SENSATIONAL NEWS

Under the heading “Latest News” on the Sunday Stuff website was the shocking line, (brace yourself and read no further if you have either a weak heart or generally are stressed).

“TEACHER CLIPS SON ON THE EAR.” And how do we know about this appalling news? Because the teacher, on learning from the Police that his son had shoplifted and clipped him over the ear, appeared before the Teachers Disciplinary Tribunal. The Disciplinary Tribunal, doubtless clad in life-jackets to avoid drowning in their own wetness, duly declared this to be serious misconduct. God help us all.

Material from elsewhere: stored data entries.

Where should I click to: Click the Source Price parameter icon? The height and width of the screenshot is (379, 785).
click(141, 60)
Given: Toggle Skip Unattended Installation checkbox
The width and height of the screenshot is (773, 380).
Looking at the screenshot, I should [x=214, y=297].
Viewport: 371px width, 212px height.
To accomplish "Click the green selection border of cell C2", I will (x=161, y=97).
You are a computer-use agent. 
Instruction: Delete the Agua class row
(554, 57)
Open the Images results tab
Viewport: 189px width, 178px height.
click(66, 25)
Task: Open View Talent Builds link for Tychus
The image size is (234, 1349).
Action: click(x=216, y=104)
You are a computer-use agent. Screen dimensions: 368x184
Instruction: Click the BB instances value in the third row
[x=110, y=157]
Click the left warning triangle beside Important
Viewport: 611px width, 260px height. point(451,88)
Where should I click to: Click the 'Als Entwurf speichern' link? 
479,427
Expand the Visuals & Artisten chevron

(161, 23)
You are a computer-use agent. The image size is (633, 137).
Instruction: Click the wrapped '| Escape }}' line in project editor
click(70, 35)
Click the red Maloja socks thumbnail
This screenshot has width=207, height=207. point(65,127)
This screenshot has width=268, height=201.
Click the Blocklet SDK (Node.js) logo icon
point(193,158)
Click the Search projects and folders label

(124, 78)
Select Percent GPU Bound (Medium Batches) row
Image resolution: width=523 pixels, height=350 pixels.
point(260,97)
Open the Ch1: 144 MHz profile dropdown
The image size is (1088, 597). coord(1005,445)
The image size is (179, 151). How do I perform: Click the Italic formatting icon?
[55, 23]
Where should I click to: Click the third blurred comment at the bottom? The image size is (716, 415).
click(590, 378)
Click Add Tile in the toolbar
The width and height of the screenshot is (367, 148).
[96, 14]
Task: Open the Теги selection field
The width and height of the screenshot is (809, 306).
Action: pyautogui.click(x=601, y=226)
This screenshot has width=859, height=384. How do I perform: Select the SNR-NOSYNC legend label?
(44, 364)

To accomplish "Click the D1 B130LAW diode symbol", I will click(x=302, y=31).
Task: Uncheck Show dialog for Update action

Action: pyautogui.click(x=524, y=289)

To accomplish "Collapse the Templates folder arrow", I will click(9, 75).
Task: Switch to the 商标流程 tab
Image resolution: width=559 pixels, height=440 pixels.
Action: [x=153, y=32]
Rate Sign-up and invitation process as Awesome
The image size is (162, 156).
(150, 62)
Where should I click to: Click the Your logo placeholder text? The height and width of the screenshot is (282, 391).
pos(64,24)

The teacher, understandably, has cried enough and shifted to Australia and who can blame him? The ratbag son has gone to live with his mother, presumably for appropriate mollycoddling and recovery therapy.

MUCH BETTER NEWS

If the above item says much about New Zealand, conversely a wonderful heading at the same time on the Daily Mail website says everything about Britain. It reads, “Lesbian mother crossed the channel in a dinghy to smuggle her children into Britain after leaving her wife for a sperm donor.” If I was 20 years younger I’d shift there tomorrow because of the relentless laughter and absurdities.

One Comment

The latter certainly is an amusing and evocative headline. Still in regards to the former, sensationalist clickbait aside, I have been considering recently boring front page headlines as a heuristic of a well functioning country – hysterical headlines perhaps being another symptom of overall uneventfulness.